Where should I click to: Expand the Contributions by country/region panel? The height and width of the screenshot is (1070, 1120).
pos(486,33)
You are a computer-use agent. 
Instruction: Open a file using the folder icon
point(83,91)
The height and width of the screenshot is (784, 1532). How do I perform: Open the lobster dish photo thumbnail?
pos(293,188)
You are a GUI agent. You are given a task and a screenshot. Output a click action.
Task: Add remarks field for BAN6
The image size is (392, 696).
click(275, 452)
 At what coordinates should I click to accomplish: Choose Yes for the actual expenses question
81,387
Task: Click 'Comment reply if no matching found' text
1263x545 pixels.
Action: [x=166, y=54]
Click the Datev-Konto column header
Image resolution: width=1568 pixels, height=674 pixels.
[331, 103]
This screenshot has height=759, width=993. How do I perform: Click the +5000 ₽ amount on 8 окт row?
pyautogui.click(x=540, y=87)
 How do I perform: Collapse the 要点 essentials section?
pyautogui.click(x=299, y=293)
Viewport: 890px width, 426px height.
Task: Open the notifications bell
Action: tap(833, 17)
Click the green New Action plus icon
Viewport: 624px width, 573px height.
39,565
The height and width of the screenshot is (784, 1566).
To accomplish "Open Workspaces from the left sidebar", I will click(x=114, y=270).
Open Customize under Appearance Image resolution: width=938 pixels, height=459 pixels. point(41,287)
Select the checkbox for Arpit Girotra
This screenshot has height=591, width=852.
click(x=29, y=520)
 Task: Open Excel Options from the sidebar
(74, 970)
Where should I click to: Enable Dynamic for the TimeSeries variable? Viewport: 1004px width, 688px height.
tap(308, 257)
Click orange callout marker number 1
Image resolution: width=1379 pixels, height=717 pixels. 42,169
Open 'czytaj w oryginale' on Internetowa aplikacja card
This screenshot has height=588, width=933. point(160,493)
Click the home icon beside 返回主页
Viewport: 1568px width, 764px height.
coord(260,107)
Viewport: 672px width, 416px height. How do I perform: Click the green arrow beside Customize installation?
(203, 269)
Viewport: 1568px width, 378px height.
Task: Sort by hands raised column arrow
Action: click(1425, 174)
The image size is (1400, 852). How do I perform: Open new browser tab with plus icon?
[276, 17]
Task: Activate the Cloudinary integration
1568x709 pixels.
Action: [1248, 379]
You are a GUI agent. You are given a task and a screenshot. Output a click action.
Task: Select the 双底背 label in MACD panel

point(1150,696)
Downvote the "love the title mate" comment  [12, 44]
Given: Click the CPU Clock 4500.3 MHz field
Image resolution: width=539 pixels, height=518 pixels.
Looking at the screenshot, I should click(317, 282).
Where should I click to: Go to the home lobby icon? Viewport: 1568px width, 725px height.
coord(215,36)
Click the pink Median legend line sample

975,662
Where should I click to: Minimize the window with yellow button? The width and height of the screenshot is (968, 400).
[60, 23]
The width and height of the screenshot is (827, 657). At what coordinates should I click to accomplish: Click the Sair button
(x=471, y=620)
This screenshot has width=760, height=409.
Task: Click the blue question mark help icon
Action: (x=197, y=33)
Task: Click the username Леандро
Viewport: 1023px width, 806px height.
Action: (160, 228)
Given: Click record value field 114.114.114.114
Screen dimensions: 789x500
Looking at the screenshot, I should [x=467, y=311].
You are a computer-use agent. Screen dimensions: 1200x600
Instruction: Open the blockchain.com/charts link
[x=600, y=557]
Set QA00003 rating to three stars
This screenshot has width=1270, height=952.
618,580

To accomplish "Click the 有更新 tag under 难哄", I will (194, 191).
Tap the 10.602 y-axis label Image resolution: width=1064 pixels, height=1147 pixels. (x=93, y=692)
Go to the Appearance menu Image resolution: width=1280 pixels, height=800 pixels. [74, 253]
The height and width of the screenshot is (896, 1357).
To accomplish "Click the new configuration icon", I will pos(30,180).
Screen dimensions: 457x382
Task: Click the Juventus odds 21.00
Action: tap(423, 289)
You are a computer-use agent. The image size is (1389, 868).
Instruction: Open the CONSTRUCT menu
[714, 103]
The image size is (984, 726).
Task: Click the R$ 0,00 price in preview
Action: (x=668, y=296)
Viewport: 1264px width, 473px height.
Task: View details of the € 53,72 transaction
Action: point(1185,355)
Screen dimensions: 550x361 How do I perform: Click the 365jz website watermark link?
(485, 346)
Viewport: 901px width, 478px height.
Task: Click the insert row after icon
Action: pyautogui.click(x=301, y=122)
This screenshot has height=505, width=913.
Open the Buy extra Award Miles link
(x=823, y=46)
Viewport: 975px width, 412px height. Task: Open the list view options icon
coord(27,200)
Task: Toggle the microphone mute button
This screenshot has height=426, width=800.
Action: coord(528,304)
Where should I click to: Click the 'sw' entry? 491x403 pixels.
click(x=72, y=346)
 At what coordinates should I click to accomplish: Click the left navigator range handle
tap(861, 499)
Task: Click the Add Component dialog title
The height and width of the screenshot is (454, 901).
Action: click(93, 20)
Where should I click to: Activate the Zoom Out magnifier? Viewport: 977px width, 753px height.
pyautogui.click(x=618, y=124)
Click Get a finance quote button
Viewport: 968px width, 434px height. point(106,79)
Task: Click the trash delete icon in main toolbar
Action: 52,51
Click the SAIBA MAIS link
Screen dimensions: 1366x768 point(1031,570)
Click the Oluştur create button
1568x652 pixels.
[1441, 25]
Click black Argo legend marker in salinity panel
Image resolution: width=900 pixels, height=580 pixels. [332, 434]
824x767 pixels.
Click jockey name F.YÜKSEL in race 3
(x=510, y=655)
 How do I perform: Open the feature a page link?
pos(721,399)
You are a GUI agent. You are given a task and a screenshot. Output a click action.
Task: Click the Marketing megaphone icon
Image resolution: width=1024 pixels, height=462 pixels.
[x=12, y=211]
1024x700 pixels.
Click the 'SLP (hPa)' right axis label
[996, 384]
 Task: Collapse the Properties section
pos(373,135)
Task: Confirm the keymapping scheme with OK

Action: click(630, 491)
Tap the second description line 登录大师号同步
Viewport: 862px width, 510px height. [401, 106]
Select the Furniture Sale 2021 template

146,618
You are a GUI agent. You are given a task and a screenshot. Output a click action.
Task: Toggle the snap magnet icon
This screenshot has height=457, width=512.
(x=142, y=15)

Problem details
An exact copy of the lines above, from the one containing "The image size is (1400, 852)." down to the one containing "Tap the 10.602" and including both, is the whole answer; retype it and nothing else.

Worked solution
The image size is (1400, 852). How do I perform: Open new browser tab with plus icon?
[276, 17]
Task: Activate the Cloudinary integration
1568x709 pixels.
Action: [1248, 379]
You are a GUI agent. You are given a task and a screenshot. Output a click action.
Task: Select the 双底背 label in MACD panel

point(1150,696)
Downvote the "love the title mate" comment  [12, 44]
Given: Click the CPU Clock 4500.3 MHz field
Image resolution: width=539 pixels, height=518 pixels.
Looking at the screenshot, I should click(317, 282).
Where should I click to: Go to the home lobby icon? Viewport: 1568px width, 725px height.
coord(215,36)
Click the pink Median legend line sample

975,662
Where should I click to: Minimize the window with yellow button? The width and height of the screenshot is (968, 400).
[60, 23]
The width and height of the screenshot is (827, 657). At what coordinates should I click to accomplish: Click the Sair button
(x=471, y=620)
This screenshot has width=760, height=409.
Task: Click the blue question mark help icon
Action: (x=197, y=33)
Task: Click the username Леандро
Viewport: 1023px width, 806px height.
Action: (160, 228)
Given: Click record value field 114.114.114.114
Screen dimensions: 789x500
Looking at the screenshot, I should [x=467, y=311].
You are a computer-use agent. Screen dimensions: 1200x600
Instruction: Open the blockchain.com/charts link
[x=600, y=557]
Set QA00003 rating to three stars
This screenshot has width=1270, height=952.
618,580

To accomplish "Click the 有更新 tag under 难哄", I will (194, 191).
Tap the 10.602 y-axis label Image resolution: width=1064 pixels, height=1147 pixels. (x=93, y=692)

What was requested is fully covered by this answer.